Book Review – “The Craftsman’s Handbook / Il Libro dell’Arte”

by Jamie Hall on February 6, 2015

Book Review – “The Craftsman’s Handbook / Il Libro dell’Arte” – Cennino d’Andrea Cennini, translated by Daniel V. Thompson, Jr.cennini

On a recent trip to Edinburgh, I looked at some of the 2nd hand bookshops in the Grassmarket area. As usual, there wasn’t much of direct interest to the historical metalworker, but I found a copy of Cennini’s book for £4.50.

This treatise is aimed at painters, or those who prepare artist’s materials. It has a kinship with Theophilus and Cellini, with a short chapter style, and clearly belongs in the same family of texts. There are hints of the ‘book of secrets’ style, but Cennini always writes with authority and practical concern – these are not lists of misunderstood recipes. The precise age of the text is unclear, as are the birth and death of the author, but it is usually dated to the 14th or 15th century.

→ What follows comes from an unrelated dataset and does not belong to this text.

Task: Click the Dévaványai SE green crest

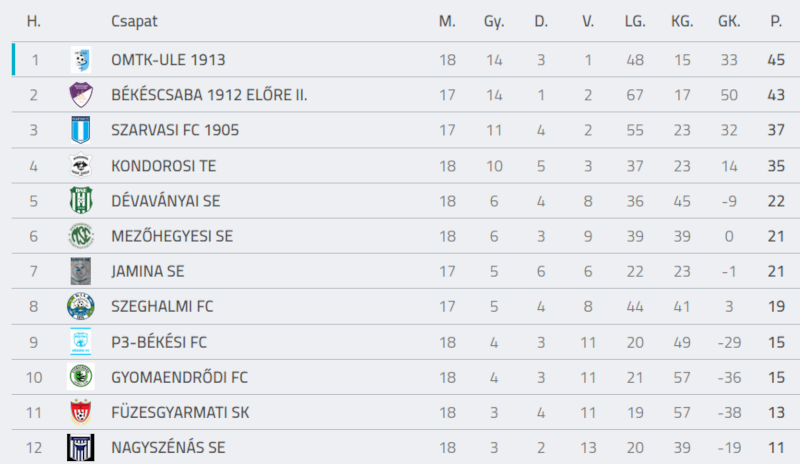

The translation, published in the 1930’s, is an easy read, and though I can’t vouch for the infomation on painting, it seems to make practical sense most of the time. The notes are a mixture of linguistic and practical details. This isn’t a key text for the historical metalworker, clearly, but it provides one very useful function.

In amongst the preperations for pigments and advice on colour, there are tantalising hints of the related trade of goldsmithing. Methods for grinding gold and silver powders are discussed, and most exciting of all (your milage may vary), there is a reference to “…cuttle such as the goldsmiths use for casting.” which is surely the cuttlebone that is sold in pet shops, and also used by modern jewellers for one-off castings. I’ve haven’t found a reference in the other texts, and the archaeological record isn’t kind to such fragile objects.

A free version of the text is available here.


guthrie February 10, 2015 at 17:41

Ah, so it does mention cuttlefish. I’ve been keeping my eye out for such mentions for years now; although I have the translation, I haven’t read it all the way through, it isn’t that kind of book.
Interestingly though, there are a couple of medieval pewter items found in or near Salisbury, and the reverse of them have the distinctive marks of cuttlebone on them, indicating they were cast in 2 piece cuttlefish moulds. They might have been patrons for making clay moulds, and it suggests one way that you can go from individual one-offs to mass production.

Jamie Hall February 11, 2015 at 09:16

It’s good that the text specifies that it’s for casting. I don’t think anyone else mentions it. Perhaps it was considered too crude a technique for some writers, or maybe they just didn’t live anywhere near the sea. I’m also intrigued by the calcium carbonate content in them, but that’s another story.

Any links for Salisbury pewter items? By the 19thC, certainly, some jewellers would treat the cuttle mould surfaces to improve the condition, and it’s not impossible that it was done earlier. Otherwise, the pattern left by the cuttle is too severe to allow surface detail, and needs considerable filing to smooth it out.

I’ve been enjoying reading your blogs, btw.